Sin embargo, el turismo que tienen es nacional en su mayoría y este tiene un límite; el que llenaba los establecimientos era el extranjero. Los visitantes internacionales les daban “el remate final”. Por el contrario, Postigo declara que, “en parte, ha sido positivo el no haber podido salir del país porque el turismo se ha quedado aquí”. Además, la propietaria de ‘El rincón del abuelo’, María Ángeles Alonso, echa en falta “los viajes del Imserso y de grupos culturales”.

Dos claras peticiones

Lo que no ha cambiado es su clasificación, dado que las tiendas de ‘souvenirs’ siguen englobadas bajo el epígrafe de ferreterías, por lo que quedaron fuera de los 11.000 millones de euros que el Gobierno destinó a subvenciones para el sector turístico y la hostelería.

Ahora han logrado avanzar y ya se les tiene en consideración en ciertos asuntos relativos al turismo. Se han reunido con todos los partidos que tienen representación en el Ayuntamiento: Podemos, IU, PP, PSOE y Ciudadanos. Hace unas semanas mantuvieron un encuentro con el área de Turismo del Ayuntamiento de Segovia. Solicitaron incorporarse al consejo Sectorial de Turismo y participar en el Plan de Sostenibilidad Turística.

También se han reunido con HOTUSE y han acordado convocar otra mesa de turismo, en la que esta vez las tiendas de recuerdos sí estarán representadas. El sector se siente cerca de todos los estamentos en la ciudad. “Ahora depende de las instituciones, que tienen el problema encima de la mesa”, afirma González.

A los diferentes partidos políticos les plantean dos peticiones. Por un lado, participación en los asuntos de turismo de Segovia. Esto significaría considerarlos como parte de este sector y, con ello, darles la visibilidad que reclaman. Creen que lo van consiguiendo.

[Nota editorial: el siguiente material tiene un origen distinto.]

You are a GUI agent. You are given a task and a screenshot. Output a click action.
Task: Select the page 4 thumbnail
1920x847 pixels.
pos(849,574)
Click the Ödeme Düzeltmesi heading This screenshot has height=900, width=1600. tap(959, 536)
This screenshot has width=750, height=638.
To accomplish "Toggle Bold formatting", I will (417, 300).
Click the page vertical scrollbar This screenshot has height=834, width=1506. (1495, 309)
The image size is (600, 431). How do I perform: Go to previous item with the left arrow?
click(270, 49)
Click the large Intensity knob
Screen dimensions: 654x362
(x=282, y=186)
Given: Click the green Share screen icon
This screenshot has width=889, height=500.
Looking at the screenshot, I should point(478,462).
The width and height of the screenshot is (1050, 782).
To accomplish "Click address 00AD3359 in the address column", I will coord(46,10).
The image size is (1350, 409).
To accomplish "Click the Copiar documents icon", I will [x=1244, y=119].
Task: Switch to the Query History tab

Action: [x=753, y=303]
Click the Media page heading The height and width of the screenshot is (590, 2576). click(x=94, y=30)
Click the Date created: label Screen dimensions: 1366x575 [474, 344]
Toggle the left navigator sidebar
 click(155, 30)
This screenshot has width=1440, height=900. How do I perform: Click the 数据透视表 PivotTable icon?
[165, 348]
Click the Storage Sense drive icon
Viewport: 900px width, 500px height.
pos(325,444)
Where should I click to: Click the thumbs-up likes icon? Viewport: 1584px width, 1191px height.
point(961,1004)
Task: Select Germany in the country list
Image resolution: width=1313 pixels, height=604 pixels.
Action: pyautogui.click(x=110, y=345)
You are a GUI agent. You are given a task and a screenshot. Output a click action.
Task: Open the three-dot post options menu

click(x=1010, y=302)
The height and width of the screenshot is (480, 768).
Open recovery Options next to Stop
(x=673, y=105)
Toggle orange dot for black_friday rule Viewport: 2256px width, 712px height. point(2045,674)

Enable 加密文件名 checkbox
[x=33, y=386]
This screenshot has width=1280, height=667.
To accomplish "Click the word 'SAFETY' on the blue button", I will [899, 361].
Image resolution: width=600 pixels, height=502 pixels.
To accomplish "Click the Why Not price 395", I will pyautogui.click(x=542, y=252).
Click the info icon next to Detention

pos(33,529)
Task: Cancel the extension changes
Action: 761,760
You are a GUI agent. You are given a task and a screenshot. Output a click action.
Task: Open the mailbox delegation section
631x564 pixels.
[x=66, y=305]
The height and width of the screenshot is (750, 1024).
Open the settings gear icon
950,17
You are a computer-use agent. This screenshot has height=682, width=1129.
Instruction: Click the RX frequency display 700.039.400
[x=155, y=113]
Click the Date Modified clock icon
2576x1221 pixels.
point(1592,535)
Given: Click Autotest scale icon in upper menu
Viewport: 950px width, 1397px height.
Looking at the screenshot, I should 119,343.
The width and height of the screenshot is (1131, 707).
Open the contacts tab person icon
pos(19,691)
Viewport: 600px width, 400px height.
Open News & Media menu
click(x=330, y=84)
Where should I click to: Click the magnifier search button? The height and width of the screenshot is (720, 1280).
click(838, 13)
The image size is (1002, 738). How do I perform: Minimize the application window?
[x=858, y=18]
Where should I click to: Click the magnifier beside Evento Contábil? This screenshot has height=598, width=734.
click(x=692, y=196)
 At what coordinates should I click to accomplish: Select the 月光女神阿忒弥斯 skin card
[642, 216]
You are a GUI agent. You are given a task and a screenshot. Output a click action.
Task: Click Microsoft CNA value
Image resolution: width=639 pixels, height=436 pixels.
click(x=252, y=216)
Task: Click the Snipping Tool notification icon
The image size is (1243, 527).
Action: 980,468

Y, por otro lado, una ayuda económica del Ayuntamiento (cuya cantidad aún no han fijado), en la que “están trabajando”, dice el propietario de ‘El rincón de Enrique IV’, César Sanz, pero que todavía no ha llegado. “Hemos sido uno de los sectores más perjudicados porque no hemos tenido acceso a ningún tipo de subvención”, critica.

Esto no es todo. Tienen otra reclamación a nivel regional; poder entrar en las baterías de ayuda a pesar de su Clasificación Nacional de Actividades Económicas (CNAE). Por el momento, han podido entrar en la solicitud de estas subvenciones, aunque reconocen que son difíciles de obtener porque han de tener unas deudas “muy reconocidas”.

Un futuro incierto

A pesar de que han notado una cierta mejoría en el sector en el verano, su principal problema sigue siendo el turismo. El año pasado también hubo una burbuja entre julio y agosto que “cayó de golpe en septiembre”, alerta González. Aunque la situación no es la misma, la incertidumbre ante lo que ocurrirá a partir de septiembre, sí. Creen que se dirigen hacia un turismo de fin de semana, que dudan que les permita seguir con los negocios abiertos. “Si los próximos meses no se funciona bien, nos veremos avocados a cerrar”, lamenta el dueño de ‘Regalos Manuel’.Tenemos mucho miedo”, espeta Sanz.

Desde el sector consideran que las reuniones con políticos “poco a poco van dando sus frutos”. Por el momento, han ganado participación y visibilidad, pese a que aún no han recibido ayudas. Lo que tienen claro es que seguirán luchando.